Image analysis is an important method for rapidly measuring wood property variation, but it is infrequently applied to disks collected from forestry studies. The objective of this study was to compare image estimated wood and bark volumes and diameters to reference measurements, and to extract more information from the images including the shape (out of round index, eccentric pith) and the amount and location of severe compression wood. A total of 1,120 disks were cut from multiple height levels of 48 defect-free and 56 defect-containing longleaf pine (Pinus palustris) trees from 16 stands across Georgia (U.S.).
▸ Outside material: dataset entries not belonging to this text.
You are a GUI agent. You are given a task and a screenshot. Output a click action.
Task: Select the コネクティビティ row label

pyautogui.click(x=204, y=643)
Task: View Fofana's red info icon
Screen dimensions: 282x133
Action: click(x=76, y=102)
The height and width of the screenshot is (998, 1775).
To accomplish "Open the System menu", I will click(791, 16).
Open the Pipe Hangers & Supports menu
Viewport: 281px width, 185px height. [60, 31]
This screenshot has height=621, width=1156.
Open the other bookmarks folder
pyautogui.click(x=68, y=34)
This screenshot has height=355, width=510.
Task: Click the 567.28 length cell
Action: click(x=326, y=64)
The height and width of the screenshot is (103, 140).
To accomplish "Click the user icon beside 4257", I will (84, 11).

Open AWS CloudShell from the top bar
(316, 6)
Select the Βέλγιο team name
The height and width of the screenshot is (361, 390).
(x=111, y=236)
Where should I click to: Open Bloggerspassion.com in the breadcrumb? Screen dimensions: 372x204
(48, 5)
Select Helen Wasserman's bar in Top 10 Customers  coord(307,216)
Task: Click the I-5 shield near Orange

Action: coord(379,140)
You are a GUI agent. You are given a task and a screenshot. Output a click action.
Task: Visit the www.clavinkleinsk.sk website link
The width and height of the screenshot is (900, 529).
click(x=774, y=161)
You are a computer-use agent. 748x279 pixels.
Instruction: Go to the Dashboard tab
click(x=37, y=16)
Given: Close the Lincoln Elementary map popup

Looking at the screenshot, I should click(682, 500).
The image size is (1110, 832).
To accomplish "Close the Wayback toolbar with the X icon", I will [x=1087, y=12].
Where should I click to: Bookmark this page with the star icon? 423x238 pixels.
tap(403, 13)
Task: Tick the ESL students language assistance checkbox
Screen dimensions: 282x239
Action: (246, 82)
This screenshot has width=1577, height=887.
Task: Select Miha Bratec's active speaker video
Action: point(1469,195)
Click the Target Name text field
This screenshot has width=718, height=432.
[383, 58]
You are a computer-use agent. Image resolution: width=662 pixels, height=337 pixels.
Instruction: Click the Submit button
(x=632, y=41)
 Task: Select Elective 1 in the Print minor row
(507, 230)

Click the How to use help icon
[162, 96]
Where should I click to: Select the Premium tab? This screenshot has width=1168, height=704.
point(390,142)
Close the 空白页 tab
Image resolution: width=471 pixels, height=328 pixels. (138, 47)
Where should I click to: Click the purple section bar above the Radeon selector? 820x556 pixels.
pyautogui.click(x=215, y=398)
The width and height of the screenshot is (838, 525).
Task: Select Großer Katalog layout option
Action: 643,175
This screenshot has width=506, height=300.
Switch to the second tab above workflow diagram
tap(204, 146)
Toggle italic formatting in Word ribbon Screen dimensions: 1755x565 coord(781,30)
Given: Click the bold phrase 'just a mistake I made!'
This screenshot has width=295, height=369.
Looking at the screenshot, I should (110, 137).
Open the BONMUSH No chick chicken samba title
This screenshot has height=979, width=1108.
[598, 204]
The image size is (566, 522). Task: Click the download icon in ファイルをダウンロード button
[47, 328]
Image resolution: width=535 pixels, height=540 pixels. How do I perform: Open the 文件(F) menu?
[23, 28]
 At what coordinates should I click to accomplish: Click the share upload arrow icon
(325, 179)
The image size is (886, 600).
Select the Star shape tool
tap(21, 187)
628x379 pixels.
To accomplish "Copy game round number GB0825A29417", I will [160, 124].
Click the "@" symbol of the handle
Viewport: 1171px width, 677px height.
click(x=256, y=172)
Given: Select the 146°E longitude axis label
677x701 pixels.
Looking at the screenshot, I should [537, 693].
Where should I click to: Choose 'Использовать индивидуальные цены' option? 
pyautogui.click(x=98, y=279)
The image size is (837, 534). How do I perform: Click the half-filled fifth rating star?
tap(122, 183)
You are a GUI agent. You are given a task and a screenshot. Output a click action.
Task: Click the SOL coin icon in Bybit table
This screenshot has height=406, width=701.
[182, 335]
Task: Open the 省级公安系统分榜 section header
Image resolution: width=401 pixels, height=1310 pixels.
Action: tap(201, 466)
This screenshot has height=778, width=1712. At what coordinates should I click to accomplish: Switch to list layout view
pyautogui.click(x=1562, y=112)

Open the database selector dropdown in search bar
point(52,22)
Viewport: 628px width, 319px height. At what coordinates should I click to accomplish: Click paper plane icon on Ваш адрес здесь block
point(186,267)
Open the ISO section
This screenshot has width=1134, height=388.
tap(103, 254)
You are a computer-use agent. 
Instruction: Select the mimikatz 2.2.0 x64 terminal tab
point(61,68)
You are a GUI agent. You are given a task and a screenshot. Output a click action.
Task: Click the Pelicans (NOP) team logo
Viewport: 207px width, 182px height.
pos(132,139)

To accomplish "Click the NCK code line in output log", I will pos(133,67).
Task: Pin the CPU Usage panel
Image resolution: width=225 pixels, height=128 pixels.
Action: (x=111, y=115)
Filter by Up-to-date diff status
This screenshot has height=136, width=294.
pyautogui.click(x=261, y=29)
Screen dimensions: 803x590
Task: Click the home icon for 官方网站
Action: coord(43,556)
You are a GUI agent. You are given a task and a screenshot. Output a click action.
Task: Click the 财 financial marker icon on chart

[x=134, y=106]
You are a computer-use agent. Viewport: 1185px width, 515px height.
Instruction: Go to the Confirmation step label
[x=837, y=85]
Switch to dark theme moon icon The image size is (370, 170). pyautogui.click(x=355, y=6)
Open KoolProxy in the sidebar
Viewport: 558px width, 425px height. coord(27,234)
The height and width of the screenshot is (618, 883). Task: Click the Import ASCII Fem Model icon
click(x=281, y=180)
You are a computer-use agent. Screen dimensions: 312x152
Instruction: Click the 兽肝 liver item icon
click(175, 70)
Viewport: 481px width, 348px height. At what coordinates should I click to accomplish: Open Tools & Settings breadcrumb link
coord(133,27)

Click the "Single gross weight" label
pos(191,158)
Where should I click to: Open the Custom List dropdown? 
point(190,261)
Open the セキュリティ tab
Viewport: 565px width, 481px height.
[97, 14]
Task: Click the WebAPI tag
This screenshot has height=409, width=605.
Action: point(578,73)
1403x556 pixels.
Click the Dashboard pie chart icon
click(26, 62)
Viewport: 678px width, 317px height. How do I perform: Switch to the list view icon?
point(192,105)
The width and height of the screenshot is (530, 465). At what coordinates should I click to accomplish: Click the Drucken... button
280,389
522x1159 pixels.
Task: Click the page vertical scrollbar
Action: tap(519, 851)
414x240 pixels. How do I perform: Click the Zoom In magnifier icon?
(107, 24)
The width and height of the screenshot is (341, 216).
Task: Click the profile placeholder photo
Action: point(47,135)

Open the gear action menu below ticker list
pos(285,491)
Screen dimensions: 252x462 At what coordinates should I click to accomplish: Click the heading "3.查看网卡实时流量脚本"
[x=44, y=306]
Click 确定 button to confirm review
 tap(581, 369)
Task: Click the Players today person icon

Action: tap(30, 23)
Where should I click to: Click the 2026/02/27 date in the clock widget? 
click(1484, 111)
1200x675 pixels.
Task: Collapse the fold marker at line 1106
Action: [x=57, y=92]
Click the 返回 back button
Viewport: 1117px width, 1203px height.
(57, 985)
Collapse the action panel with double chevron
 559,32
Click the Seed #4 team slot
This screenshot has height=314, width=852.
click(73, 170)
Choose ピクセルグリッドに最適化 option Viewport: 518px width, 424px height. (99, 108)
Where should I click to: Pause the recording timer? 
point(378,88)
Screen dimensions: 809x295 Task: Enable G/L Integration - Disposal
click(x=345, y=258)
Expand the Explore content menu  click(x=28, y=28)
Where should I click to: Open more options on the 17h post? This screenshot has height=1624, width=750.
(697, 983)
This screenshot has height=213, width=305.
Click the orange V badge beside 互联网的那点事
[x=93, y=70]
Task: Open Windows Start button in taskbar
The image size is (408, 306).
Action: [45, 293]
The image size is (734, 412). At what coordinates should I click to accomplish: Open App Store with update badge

Disks were machined on one transverse surface using a computer numeric controlled router to prepare a clean surface for imaging. Three images; one under white light, second under blue light, and third under blue light with a green longpass filter, were taken for each disk. Volumes and diameters estimated from images were in close agreement with reference methods. Linear models fitted as measured versus image volumes for wood and bark had coefficient of determination (R2) values of >0.99 and 0.96. Linear models fitted as measured versus image diameters had R2 values of >0.99. Out of round index and pith eccentricity values calculated from images showed a moderate positive correlation (R=0.43). Algorithms developed were able to correctly identify severe compression wood, but not mild to moderate compression wood. Severe compression wood was moderately correlated to out of round index (R=0.54) and pith eccentricity (R=0.48). More than 98% of the disks having severe compression wood came from defect-containing trees.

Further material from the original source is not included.